Cisco 800 Router stops responding after internet goes down

Author	All Replies
powerpbx join:2012-01-14	Cisco 800 Router stops responding after internet goes down Hi, This has been a problem since day one. IOS version is 15.0 which came with the router. Ethernet4 interface is configured with a static IP and netmask to our Cable ISP provider. Everything works perfectly until the ISP goes down then comes back. Unfortunately the Cisco router stops working after that. The cable company says they can see the interface is plugged in but they get no response. No traffic in or out. Only thing that corrects it is a router reboot. The connection does not go down very often so it has not been a serious problem. I'd like to get to the bottom of it though and fix it. I configured the router using Cisco Configuration Pro since I don't deal with Cisco routers that often and can't be bothered to learn cisco command line configuration. Here is the running config for Ethernet4 with public static IP replaced with xx. interface FastEthernet4 description $ES_WAN$$ETH-WAN$$FW_OUTSIDE$ ip address xx.xx.xx.xx 255.255.252.0 ip access-group 101 in no ip redirects no ip unreachables no ip proxy-arp ip verify unicast reverse-path ip flow ingress ip nat outside ip inspect CCP_LOW out ip virtual-reassembly duplex auto speed auto !
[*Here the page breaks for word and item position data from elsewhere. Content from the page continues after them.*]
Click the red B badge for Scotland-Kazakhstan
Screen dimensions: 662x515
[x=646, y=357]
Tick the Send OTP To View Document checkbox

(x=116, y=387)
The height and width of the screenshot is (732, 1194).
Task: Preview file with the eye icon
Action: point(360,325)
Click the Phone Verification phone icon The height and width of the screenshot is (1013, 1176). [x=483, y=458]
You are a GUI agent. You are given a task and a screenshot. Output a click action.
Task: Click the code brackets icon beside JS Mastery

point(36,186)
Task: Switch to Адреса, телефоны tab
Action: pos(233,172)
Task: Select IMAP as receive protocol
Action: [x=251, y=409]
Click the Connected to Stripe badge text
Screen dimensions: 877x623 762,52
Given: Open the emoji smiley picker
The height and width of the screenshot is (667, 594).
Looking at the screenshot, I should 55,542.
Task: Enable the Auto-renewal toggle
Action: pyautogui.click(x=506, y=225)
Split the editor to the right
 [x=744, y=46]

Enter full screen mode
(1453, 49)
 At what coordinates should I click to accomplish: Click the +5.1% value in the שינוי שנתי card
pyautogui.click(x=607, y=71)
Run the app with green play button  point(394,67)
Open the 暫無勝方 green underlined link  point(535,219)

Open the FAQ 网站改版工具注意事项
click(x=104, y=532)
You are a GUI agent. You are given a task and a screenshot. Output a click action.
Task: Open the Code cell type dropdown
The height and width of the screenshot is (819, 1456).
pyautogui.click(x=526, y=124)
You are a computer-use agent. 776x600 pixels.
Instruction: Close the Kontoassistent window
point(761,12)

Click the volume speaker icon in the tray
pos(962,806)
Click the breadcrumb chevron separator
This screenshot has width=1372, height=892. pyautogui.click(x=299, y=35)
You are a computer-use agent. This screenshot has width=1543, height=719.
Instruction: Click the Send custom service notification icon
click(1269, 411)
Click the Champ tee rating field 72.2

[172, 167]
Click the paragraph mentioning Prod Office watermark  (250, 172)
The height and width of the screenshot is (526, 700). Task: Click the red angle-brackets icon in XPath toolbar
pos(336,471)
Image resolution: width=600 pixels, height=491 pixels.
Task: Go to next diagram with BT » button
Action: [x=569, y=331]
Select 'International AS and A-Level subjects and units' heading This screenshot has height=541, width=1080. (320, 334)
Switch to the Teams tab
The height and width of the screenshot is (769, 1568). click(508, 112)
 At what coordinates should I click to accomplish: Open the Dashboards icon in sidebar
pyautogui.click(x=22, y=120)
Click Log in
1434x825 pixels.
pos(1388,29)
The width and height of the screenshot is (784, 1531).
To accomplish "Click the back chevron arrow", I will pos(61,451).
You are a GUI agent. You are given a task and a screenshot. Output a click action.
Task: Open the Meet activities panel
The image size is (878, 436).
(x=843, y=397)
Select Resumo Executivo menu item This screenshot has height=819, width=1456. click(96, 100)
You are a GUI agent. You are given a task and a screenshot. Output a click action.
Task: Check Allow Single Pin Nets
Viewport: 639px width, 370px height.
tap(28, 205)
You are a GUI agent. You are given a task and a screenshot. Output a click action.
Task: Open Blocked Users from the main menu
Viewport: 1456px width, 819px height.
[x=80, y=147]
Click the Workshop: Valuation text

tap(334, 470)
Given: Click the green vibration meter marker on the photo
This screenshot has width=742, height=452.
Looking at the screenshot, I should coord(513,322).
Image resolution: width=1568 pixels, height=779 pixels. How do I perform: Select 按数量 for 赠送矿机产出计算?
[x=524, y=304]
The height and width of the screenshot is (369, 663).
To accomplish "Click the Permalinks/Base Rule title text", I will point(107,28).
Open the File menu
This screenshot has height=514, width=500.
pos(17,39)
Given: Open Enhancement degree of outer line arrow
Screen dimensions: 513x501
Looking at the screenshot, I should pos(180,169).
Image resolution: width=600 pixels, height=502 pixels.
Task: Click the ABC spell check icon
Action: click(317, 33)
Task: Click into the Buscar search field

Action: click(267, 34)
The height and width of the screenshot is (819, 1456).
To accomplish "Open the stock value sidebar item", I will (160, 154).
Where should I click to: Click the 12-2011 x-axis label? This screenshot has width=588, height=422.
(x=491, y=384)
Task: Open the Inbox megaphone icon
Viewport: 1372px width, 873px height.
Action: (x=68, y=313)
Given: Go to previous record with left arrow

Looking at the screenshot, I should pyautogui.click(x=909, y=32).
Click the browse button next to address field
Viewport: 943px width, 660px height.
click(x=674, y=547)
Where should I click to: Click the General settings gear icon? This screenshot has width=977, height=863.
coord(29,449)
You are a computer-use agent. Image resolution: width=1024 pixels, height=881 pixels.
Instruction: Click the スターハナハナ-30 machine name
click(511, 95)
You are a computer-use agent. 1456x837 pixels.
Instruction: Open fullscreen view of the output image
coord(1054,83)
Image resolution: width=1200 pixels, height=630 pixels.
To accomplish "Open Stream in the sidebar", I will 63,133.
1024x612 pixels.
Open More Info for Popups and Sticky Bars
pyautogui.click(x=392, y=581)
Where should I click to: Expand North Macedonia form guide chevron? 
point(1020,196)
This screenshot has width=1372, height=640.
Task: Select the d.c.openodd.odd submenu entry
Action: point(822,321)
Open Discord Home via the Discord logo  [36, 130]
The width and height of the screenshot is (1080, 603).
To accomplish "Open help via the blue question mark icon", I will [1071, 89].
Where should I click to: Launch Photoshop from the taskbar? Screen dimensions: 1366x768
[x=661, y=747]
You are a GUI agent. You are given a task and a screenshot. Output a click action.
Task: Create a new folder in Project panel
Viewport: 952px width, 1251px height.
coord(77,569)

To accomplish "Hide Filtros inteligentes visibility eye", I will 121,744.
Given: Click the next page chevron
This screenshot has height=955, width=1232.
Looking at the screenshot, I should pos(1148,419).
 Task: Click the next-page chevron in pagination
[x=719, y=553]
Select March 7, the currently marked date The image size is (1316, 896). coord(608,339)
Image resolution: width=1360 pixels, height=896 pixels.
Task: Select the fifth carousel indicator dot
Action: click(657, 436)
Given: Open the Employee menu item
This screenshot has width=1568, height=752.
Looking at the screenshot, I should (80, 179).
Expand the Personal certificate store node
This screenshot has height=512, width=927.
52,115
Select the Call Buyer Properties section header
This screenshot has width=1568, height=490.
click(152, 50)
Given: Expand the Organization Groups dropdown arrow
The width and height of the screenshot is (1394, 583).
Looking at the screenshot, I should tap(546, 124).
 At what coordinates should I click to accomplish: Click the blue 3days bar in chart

	to forum · permalink · 2012-01-20 19:20:54 ·
OVERKILL join:2010-04-05 Peterborough, ON Reviews: ·Nexicom	A couple things: 1. Post the entire config please. 2. What kind of bandwidth do you have? I've found the limit in the 861 to be ~38Mbit through NAT with a naked config. Just from what I'm seeing, your config has a lot more going on... 3. Do you have SmartNET? They are DIRT CHEAP for an 800-series router, and would allow you to grab the latest IOS image from Cisco's site which will likely resolve your problem.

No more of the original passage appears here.